3. rażącą niewspółmierność kary (art. 438 pkt 4 k.p.k.) wyrażającą się w orzeczeniu kary 25 lat pozbawienia wolności, w sytuacji gdy oskarżony czynił starania o uwolnienie pokrzywdzonego narażając się sam na zdemaskowanie, ujawnił on informacje dotyczące tego przestępstwa, co pozwoliło ustalić sprawców i rzeczywisty przebieg zdarzeń w pensjonacie w D., a nadto oskarżony żałuje swojego czynu a z przedkładanych do akt sądowych opinii z Zakładu Karnego wynika, iż wobec oskarżonego można sformułować pozytywną opinię kryminologiczną, którym to okolicznościom sąd przy wymiarze kary nie nadał odpowiedniej wagi.”
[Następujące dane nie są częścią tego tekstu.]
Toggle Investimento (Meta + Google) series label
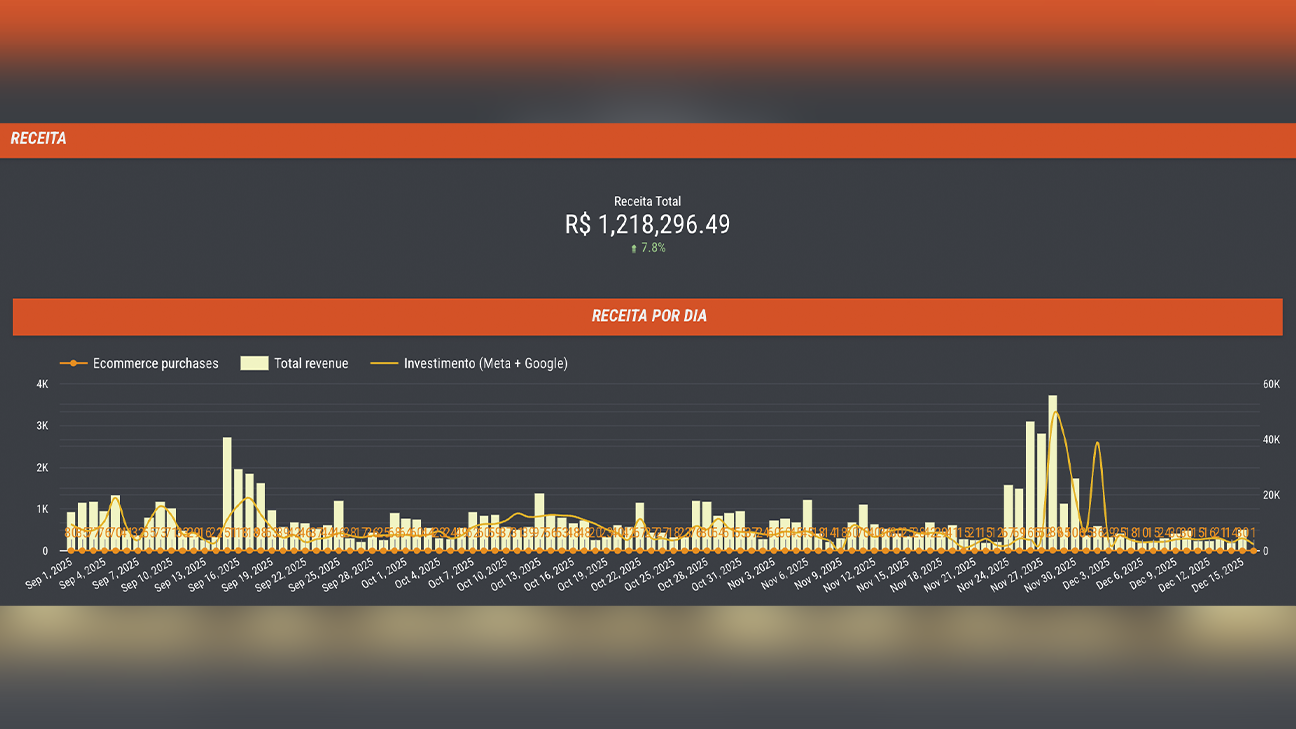The height and width of the screenshot is (729, 1296). pos(485,364)
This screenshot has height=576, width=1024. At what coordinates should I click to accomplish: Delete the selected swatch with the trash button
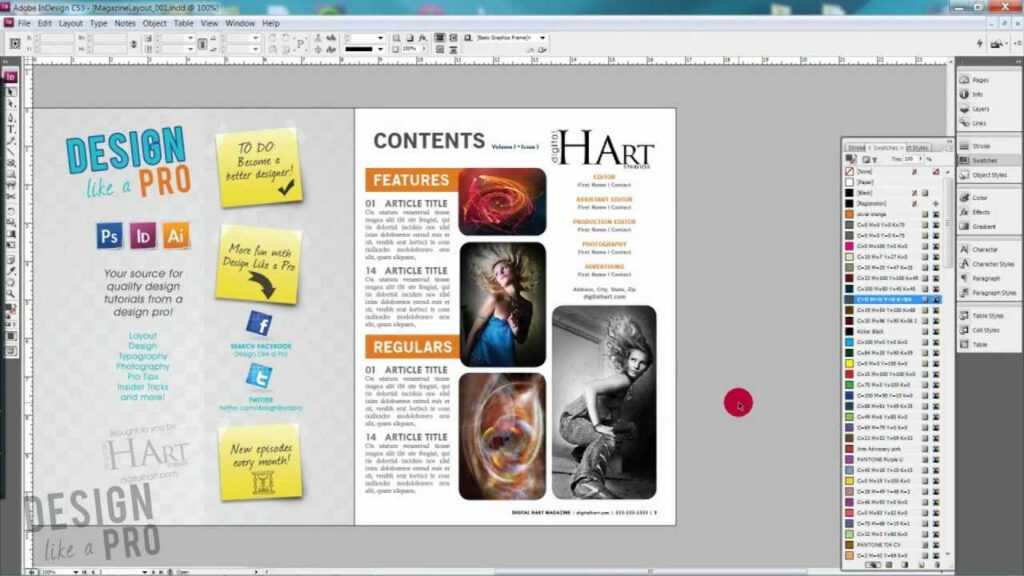coord(937,564)
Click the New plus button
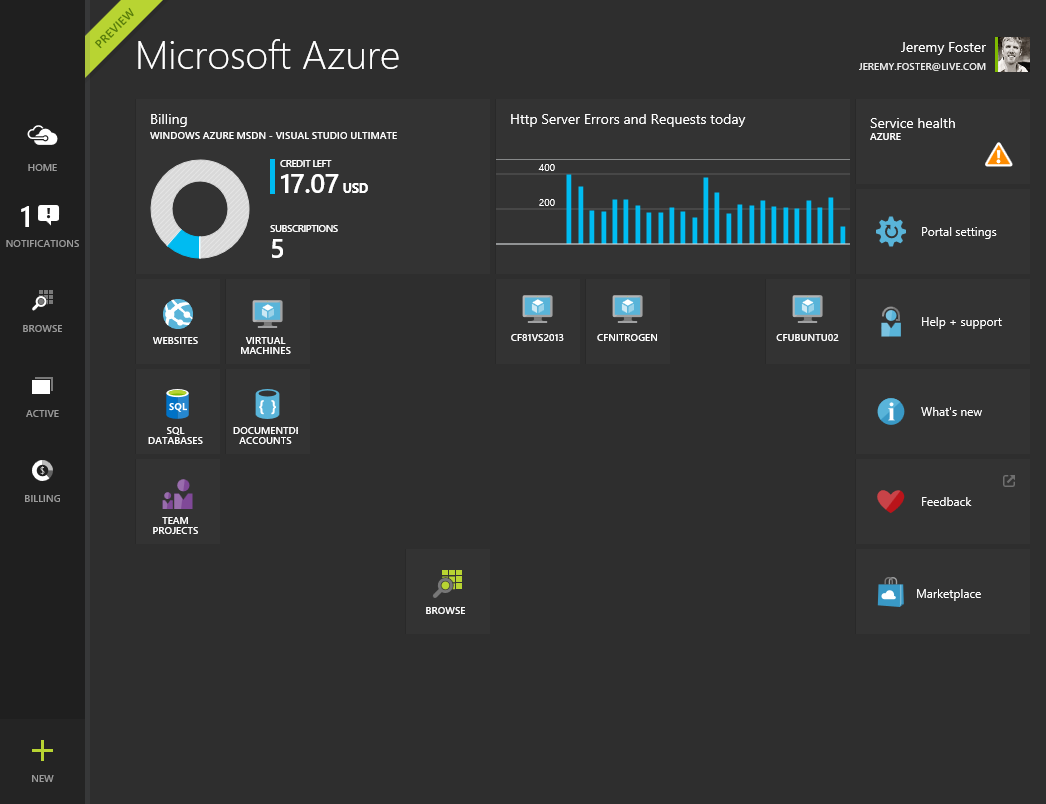 [42, 760]
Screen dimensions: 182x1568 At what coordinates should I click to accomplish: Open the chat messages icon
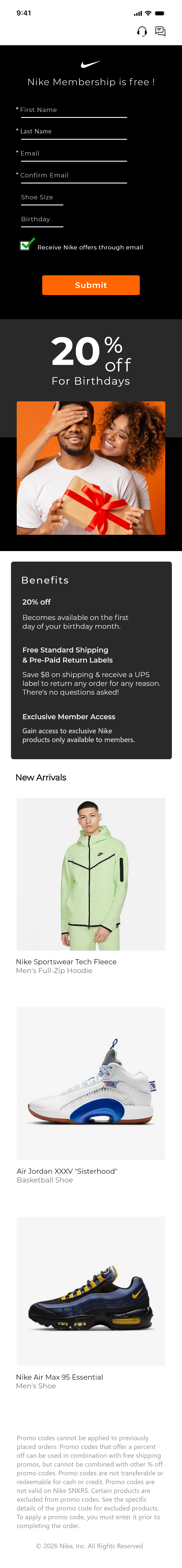pos(160,31)
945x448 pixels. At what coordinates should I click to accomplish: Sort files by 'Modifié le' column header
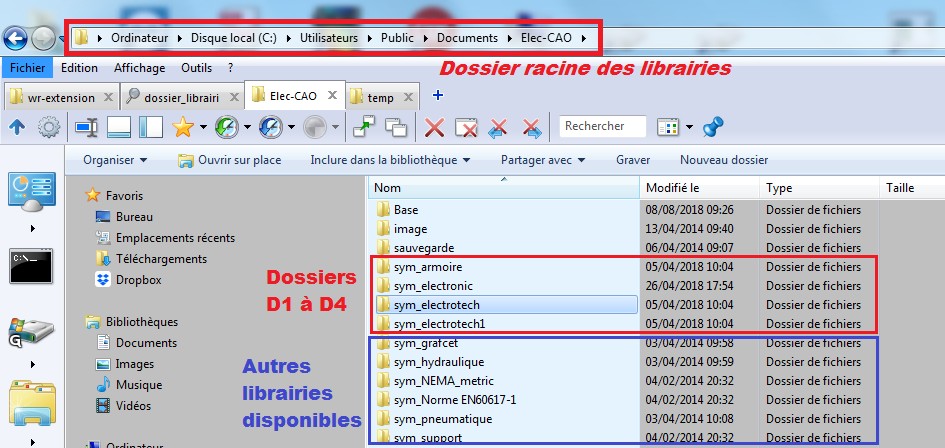(673, 188)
Podnosząc powyższe, skarżący wniósł „o zmianę zaskarżonego orzeczenia i zakwalifikowanie czynu oskarżonego z art. 156 § 3 k.k. zamiast przyjętej kwalifikacji z art. 148 § 1 k.k oraz nadzwyczajne złagodzenie kary, ewentualnie z ostrożności o zmianę orzeczenia w zakresie kary i wymierzenie oskarżonemu kary łagodniejszej.”

Ponadto, wniósł o zasądzenie od Skarbu Państwa na jego rzecz kosztów pomocy prawnej udzielonej oskarżonemu z urzędu i oświadczył, że koszty te nie zostały w całości ani w części pokryte.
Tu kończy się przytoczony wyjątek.